* Given exercise: Can you give the stretch of data from the line containing "Click the horizontal" through the end again, replacing "Click" with "Select" and changing nothing else? Leave the pictures out of your answer.
## BEGIN Dataset excerpts
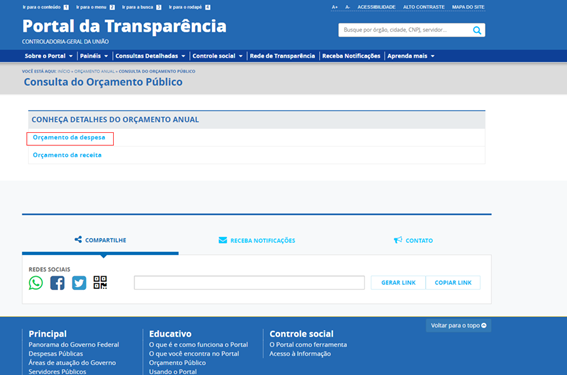
Task: Focus the portal search input field
Action: point(405,30)
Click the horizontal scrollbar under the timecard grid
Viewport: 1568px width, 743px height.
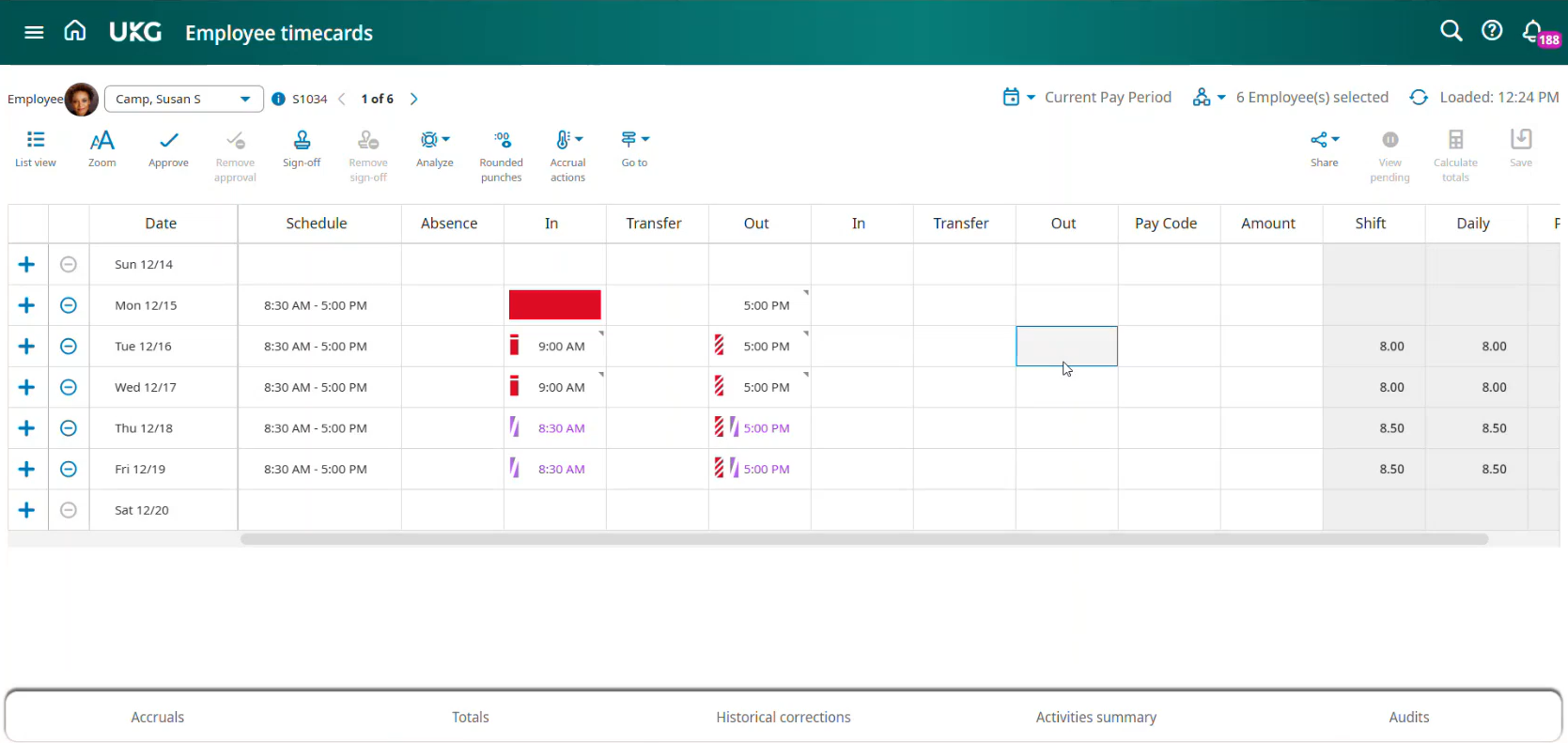(x=864, y=539)
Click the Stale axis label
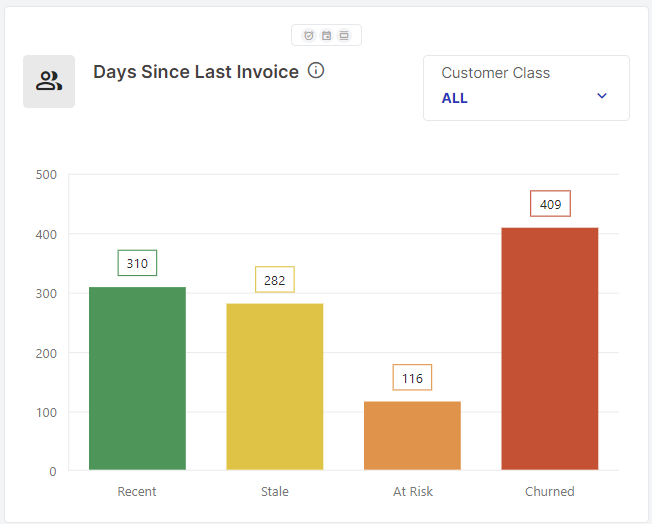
## END Dataset excerpts
* Correct response:
Select the horizontal scrollbar under the timecard grid
Viewport: 1568px width, 743px height.
(x=864, y=539)
Select the Stale axis label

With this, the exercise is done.